The Mudcat Café TM
Thread #135102 Message #3078806
Posted By: Jim Dixon
20-Jan-11 - 03:10 PM
Thread Name: On what the meaning of the word 'by' is
Subject: On what the meaning of the word 'by' is
I repeatedly see requests like this:
"Do you have the lyrics to A BOY NAMED SUE, by Johnny Cash?"
or
"Does anyone have the chords to CITY OF NEW ORLEANS, by Arlo Guthrie?"
I used to think people did this out of ignorance—that they somehow had the mistaken belief that Johnny Cash wrote A BOY NAMED SUE, that Arlo Guthrie wrote CITY OF NEW ORLEANS, etc. I would try to correct them: "Johnny Cash recorded A BOY NAMED SUE but he didn't write it."
Once, when I did this, the requestor protested: "I didn't say he did write it."*
OK, fair enough, the questioner didn't use the word "write" but he said A BOY NAMED SUE was "by" Johnny Cash. That implies he wrote it, doesn't it?
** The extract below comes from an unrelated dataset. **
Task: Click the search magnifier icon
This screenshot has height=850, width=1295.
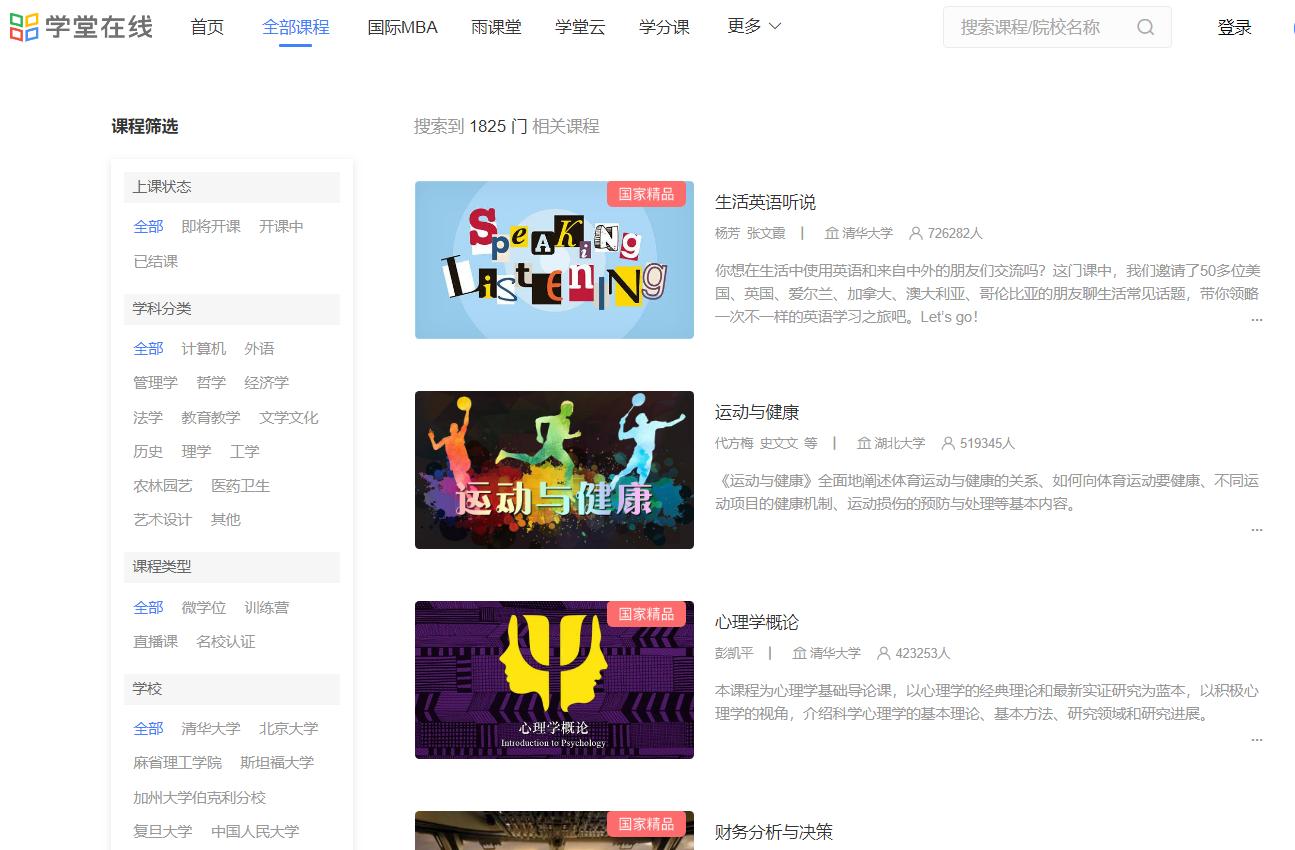Action: 1145,27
But it finally sunk in that people weren't necessarily making mistakes about authorship. They were simply using the word "by" differently than I did. They were using "by" to mean "performed by" while I thought it obviously ought to mean only "written by."
Funny, you don't encounter this problem in other fields. You don't hear people say, "I saw Richard III by Ian McKellen" or "Death of a Salesman by Dustin Hoffman"—do you?
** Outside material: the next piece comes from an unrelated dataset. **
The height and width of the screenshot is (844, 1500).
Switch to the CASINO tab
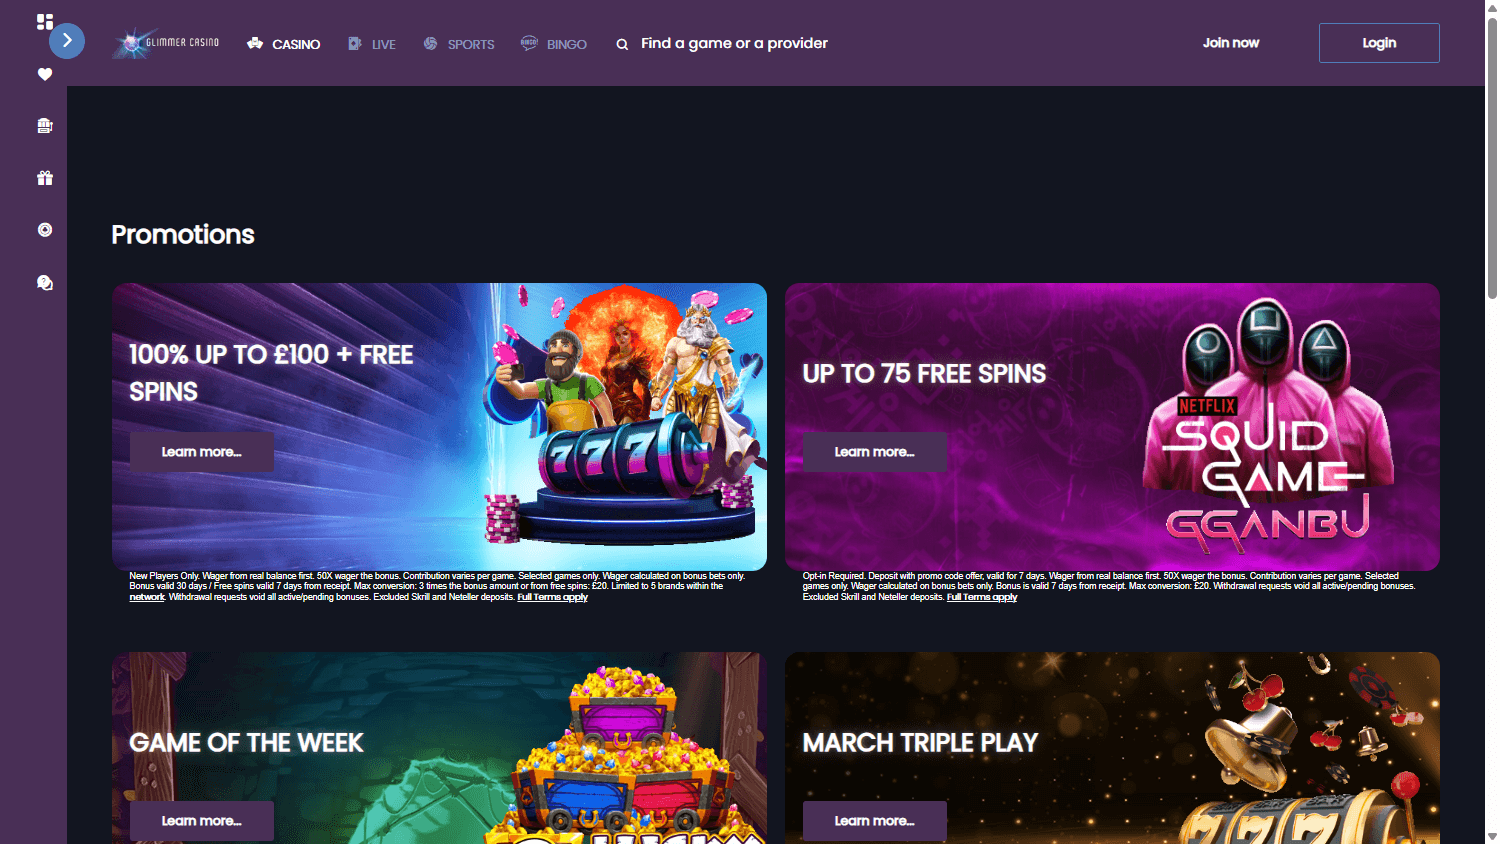click(x=296, y=43)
I guess it's only in music that people are accustomed to not giving writers and composers any credit, and think that only the performer matters, and that a song somehow "belongs to" the singer whose recording sold the most copies.
Come to think of it, they don't do it in classical music, either. People might say "I have a recording of Vladimir Horowitz playing Pictures at an Exhibition" but they would never say "I have a recording of Pictures at an Exhibition by Vladimir Horowitz."
Well, I think it's a shame that songwriters aren't given credit. That's why I think people should not say that a certain song was "by" a certain person unless they know for a fact that that person wrote the song. I'm afraid I'm fighting a losing battle, though.
I try to give credit to the songwriter whenever I post lyrics to a song.
Where I tend to get into trouble is when the song is unfamiliar to me, and somebody asks about, say, "JONESBORO BLUES by Elton Conroy" and, without questioning it, I assume they mean that Elton Conroy wrote JONESBORO BLUES, and I assume they know what they're talking about, and so I forget to check. Then, if I find the lyrics at another web site—where, as likely as not, it will say "JONESBORO BLUES by Elton Conroy"—I sometimes copy and paste whatever I find, thus perpetuating the problem.
I hate when that happens.
Just this week, I ran across two old threads where I made this mistake, which is what prompted me to start this thread.
____
* I could have replied, with equal justification: "I didn't say you did say he wrote it"—but I didn't. You know how those things go.